Research gap: While Intelligent Transportation Systems have advanced significantly through vision-based technologies, a critical gap exists in integrating sound-based fault detection mechanisms. This gap is particularly evident in three areas: (1) the limited development of audio-based diagnostic systems that utilize real-time analysis of vehicle-generated sounds (e.g., engine or brake noises) and external emergency alert sounds (e.g., sirens), (2) the scarcity of comprehensive public datasets designed explicitly for vehicle sound analysis, and (3) insufficient attention to accessibility needs for individuals with disabilities within ITS frameworks. These limitations hinder the development of more inclusive and comprehensive transportation monitoring systems. To address these limitations, this study aims to develop a comprehensive dataset that serves as a “conscious ear” for intelligent systems in modern cities, vehicles, and transportation networks. This effort seeks to enhance the auditory capabilities of smart systems, enabling them to respond effectively to complex auditory scenarios, thereby enhancing safety and functionality in various applications.

3. Dataset Creation

The main problem with transportation sound-based fault diagnosis is the availability of datasets. Therefore, data from various sources are collected to create a tailored dataset for car sound analysis. Reliable audio samples are built by downloading videos from YouTube related to car faults, animal sounds, car crashes, siren sounds, etc. After this step, the model splits videos into segments and extracts those sections that may contain the target audio. Then, it converts the files into audio format. To expand the dataset, additional audio is supplemented from Kaggle datasets: FSC22 [38], Google AudioSet [39], Audio Classifier Dataset [40], Sound Classification of Animal Voice [41], and Vehicle Sounds Dataset [42]. Lastly, the model ensures that every sample is labeled and verified.

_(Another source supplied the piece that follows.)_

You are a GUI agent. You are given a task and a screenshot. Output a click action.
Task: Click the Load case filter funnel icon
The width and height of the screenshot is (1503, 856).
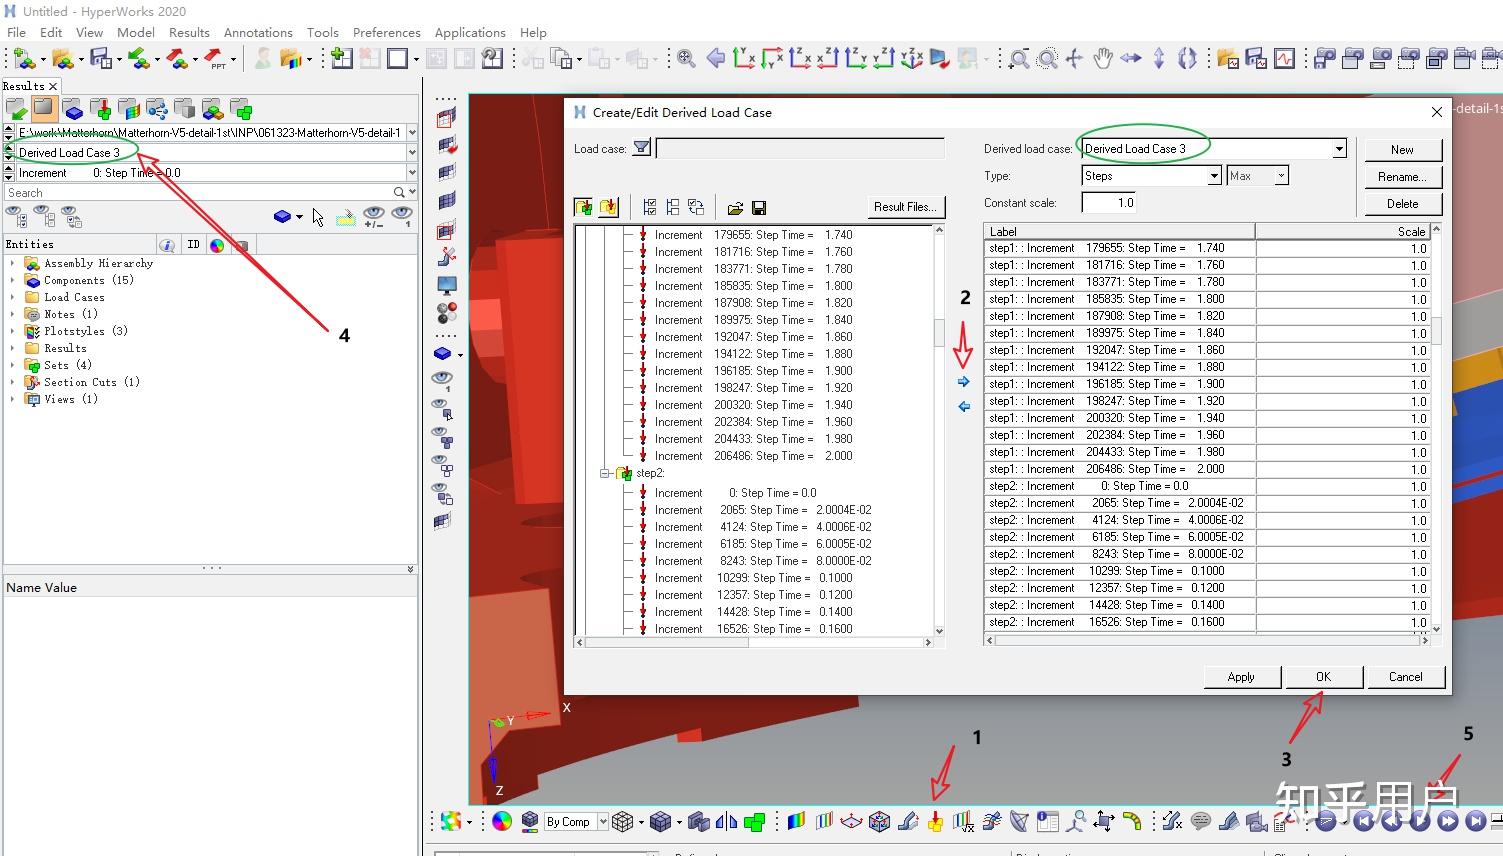[642, 149]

In this vein, the dataset was created and reviewed using a combination of publicly available datasets and real-world recordings, covering a wide range of vehicle faults, crashes, emergency sirens (police, ambulance, fire truck), wild animal sounds, car and truck horns, and other environmental road sounds. This approach ensures a diverse and realistic dataset that enhances model performance in detecting road-related events. The dataset creation procedure involves different stages as shown in Figure 1.

3.1. Data Collection and Annotation

We carefully selected publicly available datasets that include real traffic scenarios and vehicle fault cases. Additionally, we extracted relevant frames and sequences from YouTube videos, ensuring a diverse representation of traffic conditions and vehicle behaviors. Each data sample was manually labeled based on predefined criteria, focusing on vehicle states, traffic interactions, and specific fault conditions.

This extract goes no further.